> why would you need parens when you know the for starts the next nested loop
Well that's the thing, I don't know the "for" starts the next nested loop because there's no indicator for that, and aside from that it's harder to see it at a glance. Nested loops have a colon, line break and deeper indentation inbetween, here you get nothing.
To me it feels like it breaks Python's own rules: the language omits curly braces for scopes but ensures readability with colon & indentation. But here the chained list comprehension nests two loops without any visible scope boundaries.
Perhaps it's just me and others can read it just fine, but that's my two cents on it.
> Well that's the thing, I don't know the "for" starts the next nested loop because there's no indicator for that
`for` is a keyword in the language - you know that the `for` starts the next loop by the same reason you know `for` starts any loop.
The remainder of your complaint makes zero sense. You expect us to sympathize with an archetype (you) that is familiar enough with the language to know what a `for` loop is (basically week 1) but not familiar enough to spot the keyword. This is an archetype with zero instantiations (ie I'm calling bs on even you personally experiencing this problem).
> I don't know the "for" starts the next nested loop because there's no indicator for that
my point: there is no other role that the sequence of characters `for` can play in python (because it's a keyword) so you have all indication that you need.

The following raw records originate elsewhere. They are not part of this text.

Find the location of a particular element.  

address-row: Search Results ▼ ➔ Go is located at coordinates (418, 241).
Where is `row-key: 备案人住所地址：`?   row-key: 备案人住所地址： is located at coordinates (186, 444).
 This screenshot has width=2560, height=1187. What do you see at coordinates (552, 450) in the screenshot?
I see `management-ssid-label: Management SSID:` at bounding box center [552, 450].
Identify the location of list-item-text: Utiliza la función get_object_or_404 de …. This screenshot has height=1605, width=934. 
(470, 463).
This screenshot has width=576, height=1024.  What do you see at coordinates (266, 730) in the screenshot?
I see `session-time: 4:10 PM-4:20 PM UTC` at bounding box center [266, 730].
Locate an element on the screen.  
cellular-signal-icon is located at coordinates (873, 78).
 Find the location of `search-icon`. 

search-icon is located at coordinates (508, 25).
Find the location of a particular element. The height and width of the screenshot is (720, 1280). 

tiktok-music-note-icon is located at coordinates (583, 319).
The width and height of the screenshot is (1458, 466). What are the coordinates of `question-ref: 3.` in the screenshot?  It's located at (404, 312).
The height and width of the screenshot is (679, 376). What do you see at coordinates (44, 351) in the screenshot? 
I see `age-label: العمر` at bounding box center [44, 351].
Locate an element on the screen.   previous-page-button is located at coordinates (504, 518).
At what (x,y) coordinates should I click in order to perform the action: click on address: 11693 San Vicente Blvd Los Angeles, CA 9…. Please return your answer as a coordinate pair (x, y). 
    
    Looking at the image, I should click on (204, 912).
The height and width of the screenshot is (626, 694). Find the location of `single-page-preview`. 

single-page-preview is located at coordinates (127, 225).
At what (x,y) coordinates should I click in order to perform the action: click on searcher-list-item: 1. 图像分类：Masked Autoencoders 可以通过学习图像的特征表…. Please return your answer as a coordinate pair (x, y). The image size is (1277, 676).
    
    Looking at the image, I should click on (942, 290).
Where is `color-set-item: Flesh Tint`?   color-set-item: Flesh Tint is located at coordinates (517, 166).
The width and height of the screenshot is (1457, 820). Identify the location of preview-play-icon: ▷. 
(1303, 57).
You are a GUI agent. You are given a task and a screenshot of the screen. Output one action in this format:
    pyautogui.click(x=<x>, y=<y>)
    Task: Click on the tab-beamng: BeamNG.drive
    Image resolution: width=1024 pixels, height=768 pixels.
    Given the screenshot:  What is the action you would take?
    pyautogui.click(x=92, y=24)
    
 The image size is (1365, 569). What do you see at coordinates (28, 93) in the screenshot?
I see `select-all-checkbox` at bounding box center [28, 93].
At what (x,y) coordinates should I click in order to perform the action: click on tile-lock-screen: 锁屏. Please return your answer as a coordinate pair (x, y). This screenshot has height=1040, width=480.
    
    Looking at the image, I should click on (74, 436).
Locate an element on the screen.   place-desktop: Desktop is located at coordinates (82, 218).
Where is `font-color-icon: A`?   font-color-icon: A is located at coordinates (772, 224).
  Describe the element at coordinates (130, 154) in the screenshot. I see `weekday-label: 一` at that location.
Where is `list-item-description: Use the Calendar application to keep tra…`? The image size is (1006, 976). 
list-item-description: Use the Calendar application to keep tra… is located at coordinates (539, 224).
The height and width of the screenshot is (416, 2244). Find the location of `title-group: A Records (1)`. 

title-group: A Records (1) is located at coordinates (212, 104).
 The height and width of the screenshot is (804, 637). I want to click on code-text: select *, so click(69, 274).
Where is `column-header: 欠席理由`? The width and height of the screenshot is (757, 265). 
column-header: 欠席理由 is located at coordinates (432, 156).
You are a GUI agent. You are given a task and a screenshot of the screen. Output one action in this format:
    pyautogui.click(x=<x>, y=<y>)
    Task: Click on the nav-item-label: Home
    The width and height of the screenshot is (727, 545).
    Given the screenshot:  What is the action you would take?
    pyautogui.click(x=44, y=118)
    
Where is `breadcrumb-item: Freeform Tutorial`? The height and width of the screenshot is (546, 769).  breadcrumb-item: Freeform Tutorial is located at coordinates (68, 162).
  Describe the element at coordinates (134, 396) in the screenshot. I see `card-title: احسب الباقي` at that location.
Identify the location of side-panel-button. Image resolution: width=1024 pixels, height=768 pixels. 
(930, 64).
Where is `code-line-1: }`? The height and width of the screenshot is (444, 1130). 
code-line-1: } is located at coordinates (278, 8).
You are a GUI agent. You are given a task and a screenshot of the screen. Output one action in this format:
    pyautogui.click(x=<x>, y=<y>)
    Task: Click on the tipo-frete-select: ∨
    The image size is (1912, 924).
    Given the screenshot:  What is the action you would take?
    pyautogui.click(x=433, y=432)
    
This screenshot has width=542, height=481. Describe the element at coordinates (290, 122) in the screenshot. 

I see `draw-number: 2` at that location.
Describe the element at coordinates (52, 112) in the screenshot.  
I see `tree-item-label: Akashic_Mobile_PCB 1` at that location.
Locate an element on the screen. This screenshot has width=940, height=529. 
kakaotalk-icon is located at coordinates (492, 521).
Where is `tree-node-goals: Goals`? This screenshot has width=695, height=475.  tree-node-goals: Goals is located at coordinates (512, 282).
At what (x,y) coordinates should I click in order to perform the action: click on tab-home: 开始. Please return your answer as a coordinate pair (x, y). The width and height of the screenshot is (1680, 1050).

Well that's the thing, I don't know the "for" starts the next nested loop because there's no indicator for that, and aside from that it's harder to see it at a glance. Nested loops have a colon, line break and deeper indentation inbetween, here you get nothing.
To me it feels like it breaks Python's own rules: the language omits curly braces for scopes but ensures readability with colon & indentation. But here the chained list comprehension nests two loops without any visible scope boundaries.
Perhaps it's just me and others can read it just fine, but that's my two cents on it.